Ulcerative colitis, pathophysiological mechanisms and drug repurposing: a new therapeutic dawn-narrative review
摘要
Crohn’s disease and ulcerative colitis (UC) are among the intestinal conditions that make up the category known as inflammatory bowel disease. Globally, UC prevalence and incidence are currently rising. There was substantial evidence that many pathways were involved in the pathophysiology of UC. Of these pathways, interleukin 6 (IL-6)/signal transducer and activator of transcription 3 (STAT3), mammalian target of rapamycin and AMP-activated protein kinase (AMPK), Sphingosine kinase (SPHK)/ Sphingosine-1-phosphate, nuclear factor erythroid-2 related factor 2 (Nrf2)/heme oxygenase (HO-1).

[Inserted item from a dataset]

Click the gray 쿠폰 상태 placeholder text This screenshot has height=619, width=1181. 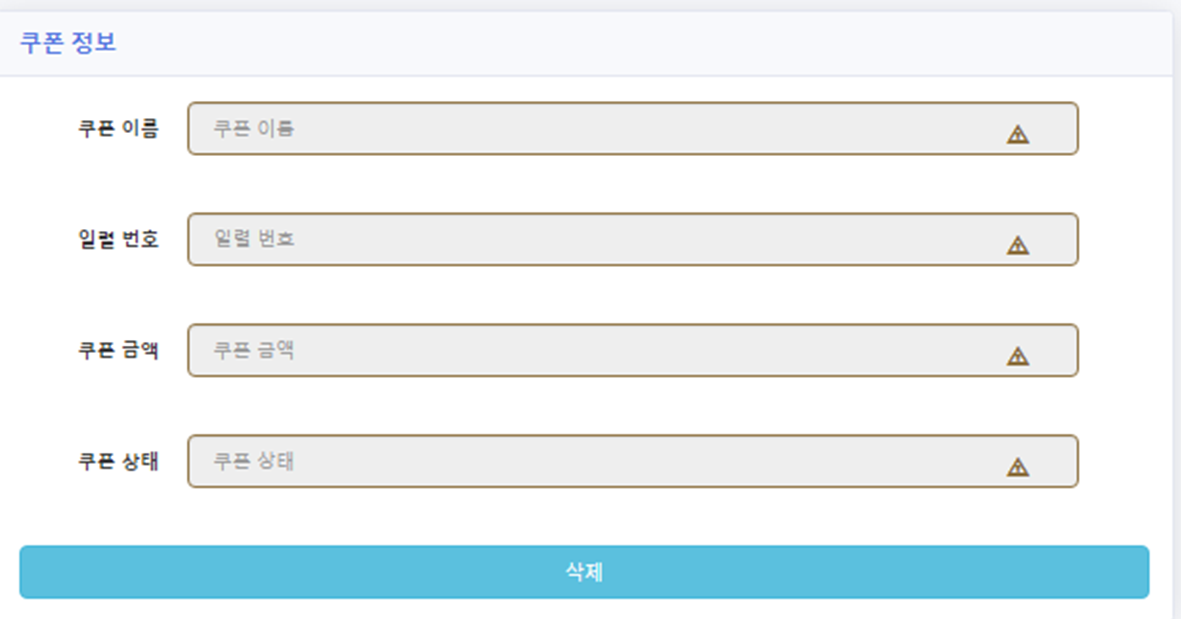254,461
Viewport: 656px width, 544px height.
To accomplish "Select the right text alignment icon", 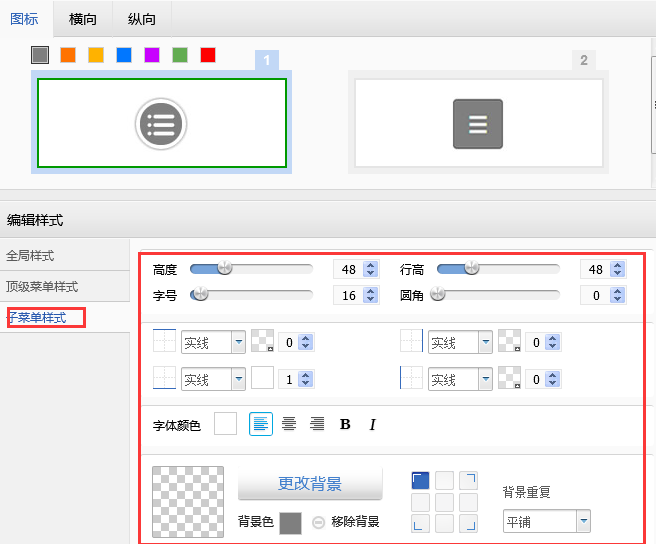I will (317, 424).

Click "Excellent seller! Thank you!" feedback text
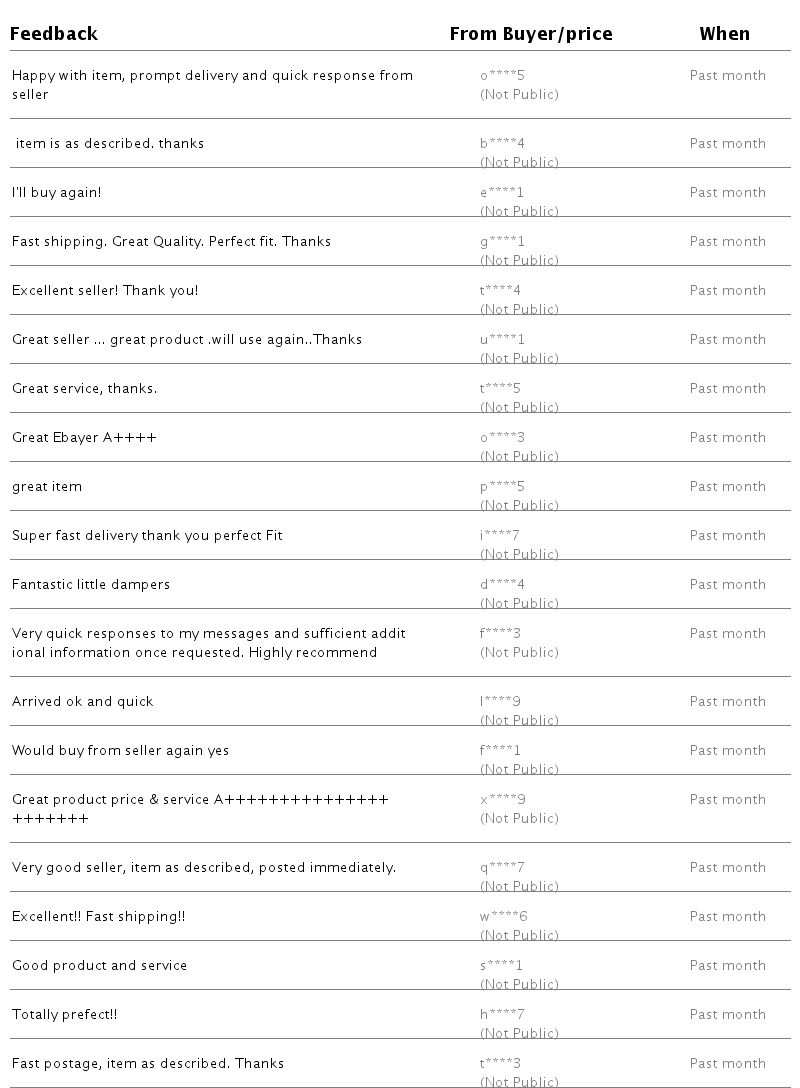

While small-molecule pharmaceuticals and biologics are available to treat patients with UC, approximately one-third of people receiving treatment do not get better. To find an effective remedy for UC patients, new therapy and medication repurposing have therefore been thoroughly researched. Several medications, including rosiglitazone, amlodipine, felodipine, atorvastatin, metformin, pentoxifylline, nitazoxanide, nifuroxazide, carbocisteine, levetiracetam, topiramate, nicodamid, and vildagliptin, have been shown to have positive effects on multiple organs through their anti-inflammatory properties. Furthermore, data on gut barrier integrity, oxidative stress, and inflammatory pathways showed that these medications had a major favorable impact on these parameters in both cellular and clinical models of UC. Using the findings of in vitro, in vivo, and clinical investigations, the positive effects of these medications on UC are thoroughly outlined and examined in the present research. Having a better knowledge of these protective benefits and the basic mechanisms may make it possible for UC patients to take these medications effectively.